» Task to complete
Update the data from the line containing "You are a computer-use" through the end of the data, replacing "screenshot" with "screen capture" and leaving everything else unchanged. Omit the pictures from your answer.

━━━━

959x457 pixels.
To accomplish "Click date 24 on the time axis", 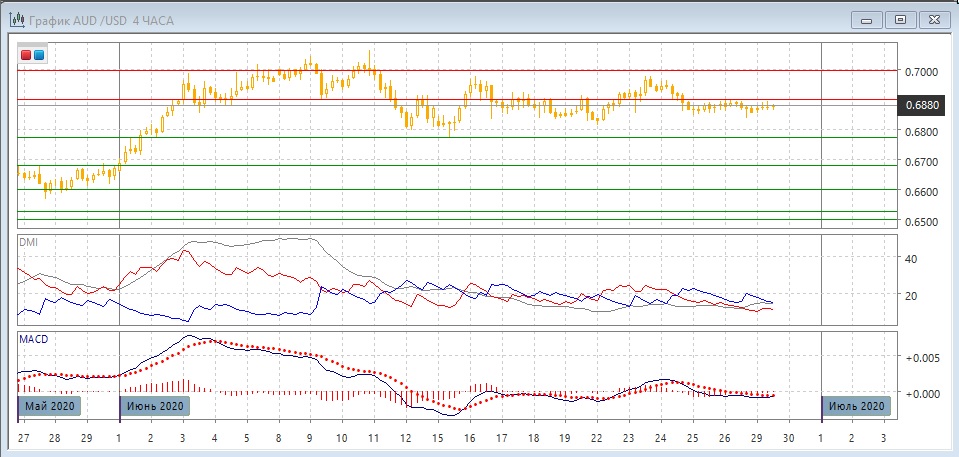I will click(660, 439).
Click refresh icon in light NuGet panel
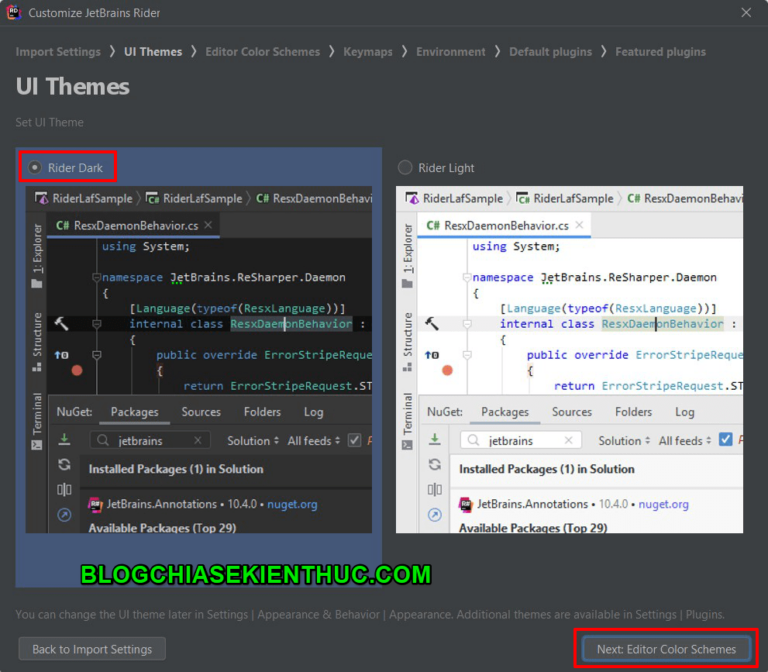Image resolution: width=768 pixels, height=672 pixels. pyautogui.click(x=435, y=464)
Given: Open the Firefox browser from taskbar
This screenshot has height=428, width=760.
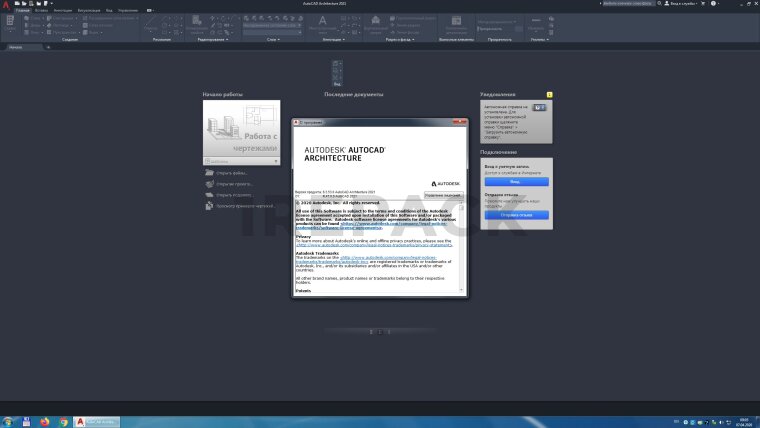Looking at the screenshot, I should [45, 420].
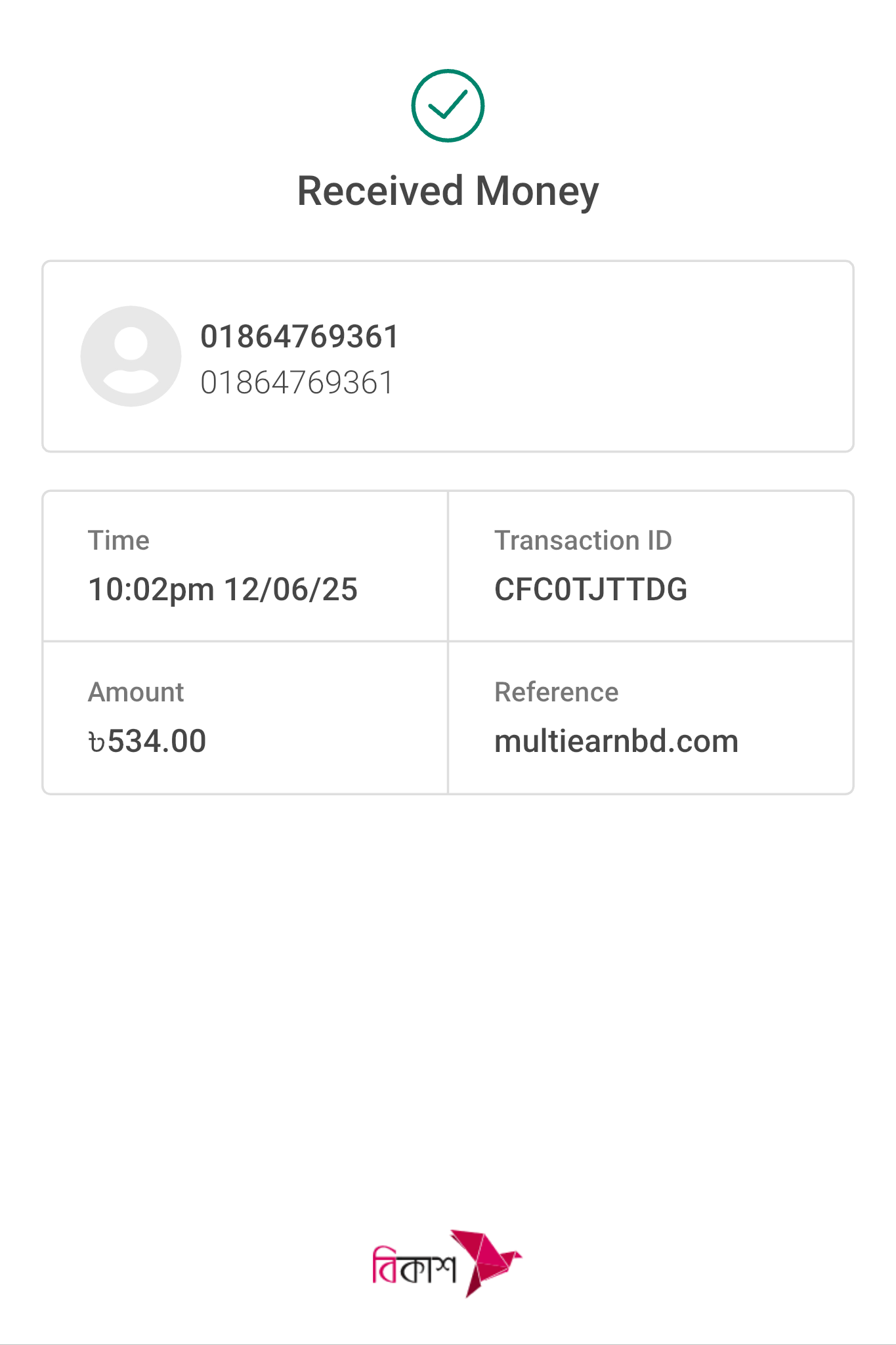Select the transaction ID CFC0TJTTDG
896x1345 pixels.
tap(590, 589)
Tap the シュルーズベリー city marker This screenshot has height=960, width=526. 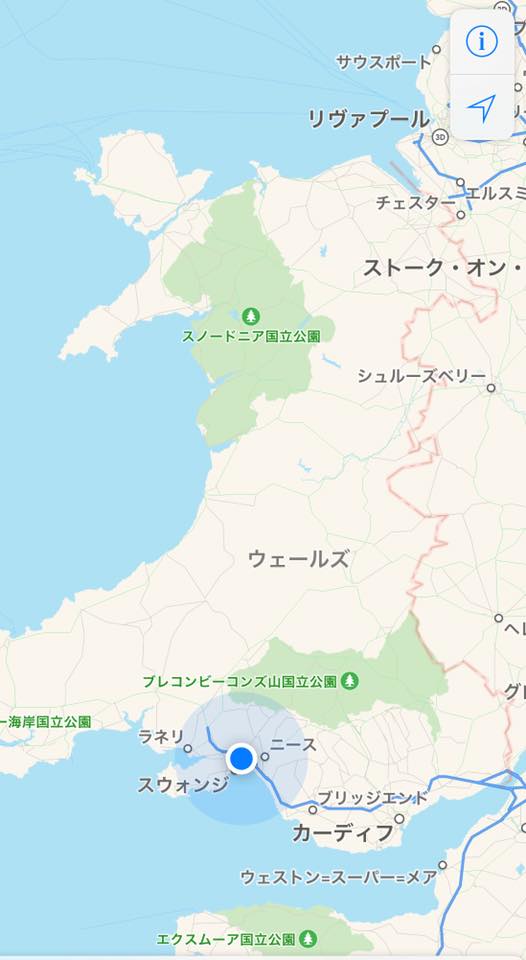point(490,388)
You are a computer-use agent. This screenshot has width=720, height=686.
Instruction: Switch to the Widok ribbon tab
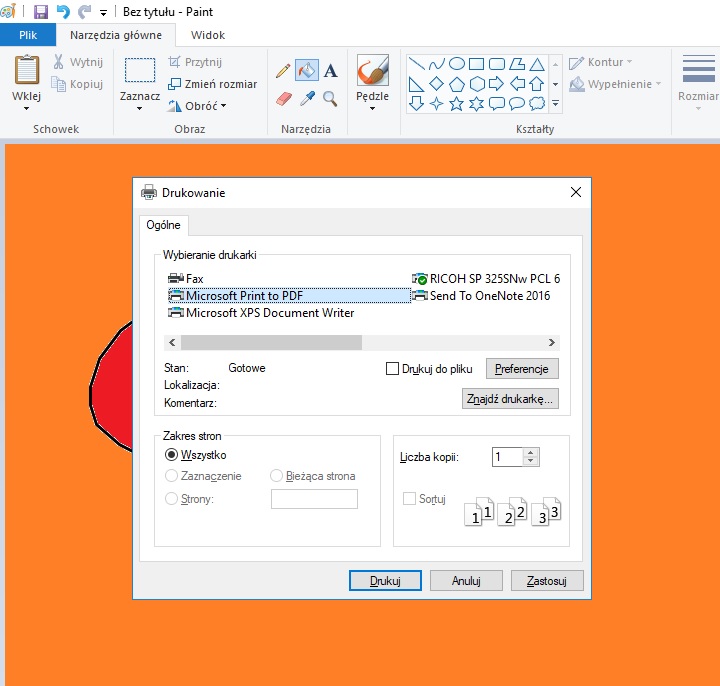[207, 35]
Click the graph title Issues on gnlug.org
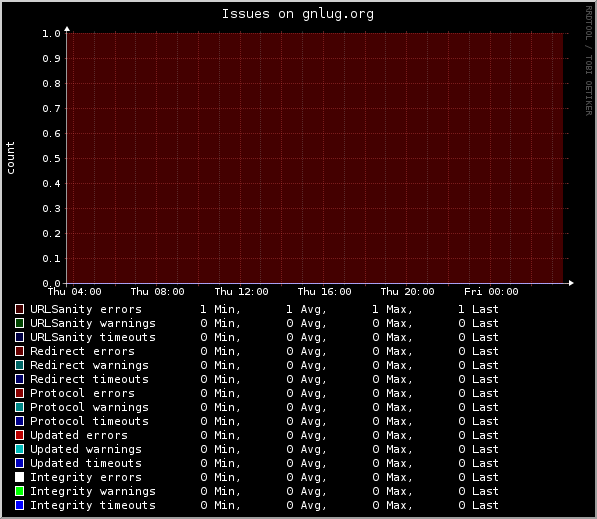Viewport: 597px width, 519px height. point(298,14)
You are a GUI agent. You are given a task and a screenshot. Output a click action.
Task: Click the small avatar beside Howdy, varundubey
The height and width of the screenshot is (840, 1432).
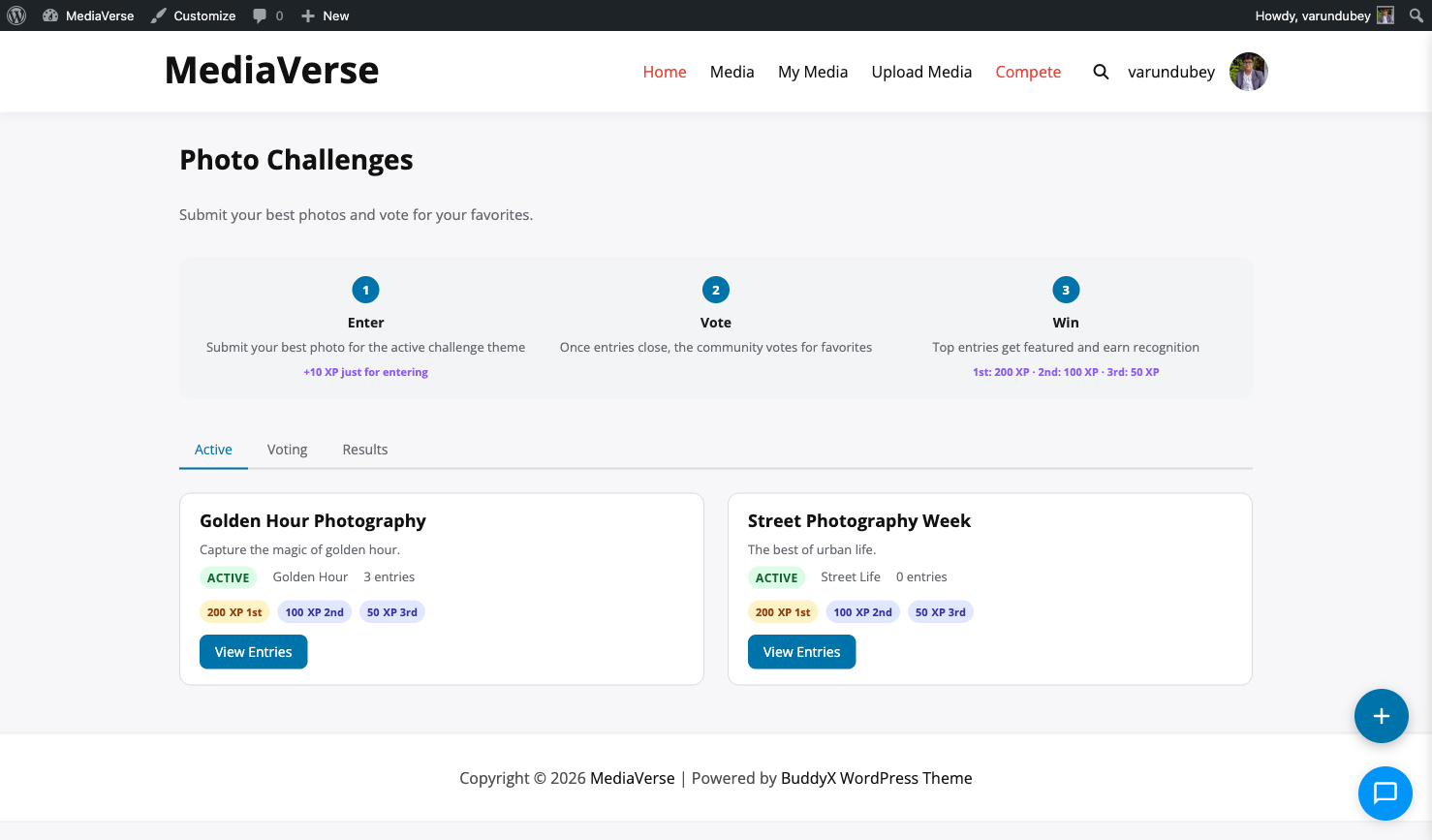point(1385,15)
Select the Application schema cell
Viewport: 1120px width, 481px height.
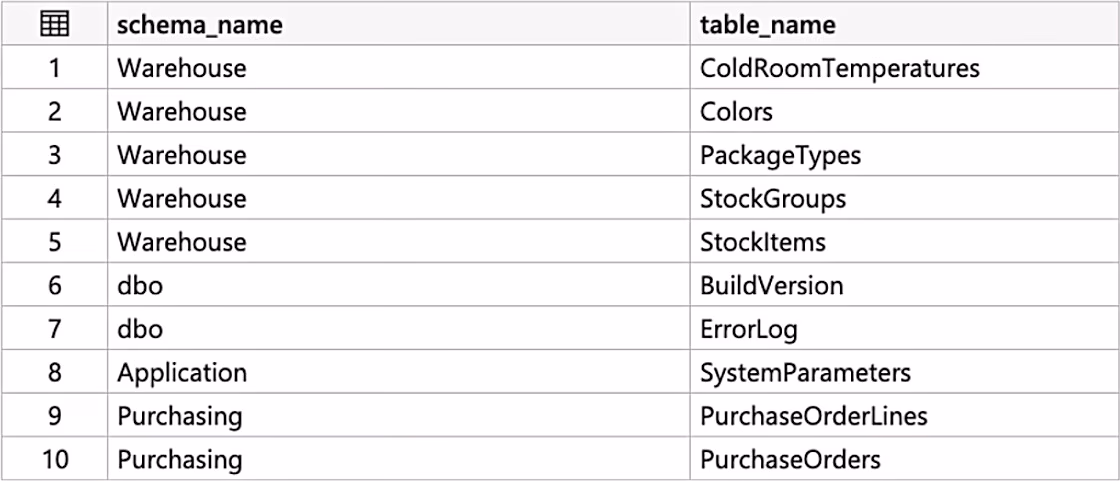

━━━━

» Final result
You are a computer-use agent. This screen capture has width=720, height=686.
Instruction: Switch to the Widok ribbon tab
[207, 35]
Click the graph title Issues on gnlug.org
Viewport: 597px width, 519px height. point(298,14)
You are a GUI agent. You are given a task and a screen capture. Output a click action.
Task: Click the small avatar beside Howdy, varundubey
The height and width of the screen capture is (840, 1432).
point(1385,15)
Select the Application schema cell
Viewport: 1120px width, 481px height.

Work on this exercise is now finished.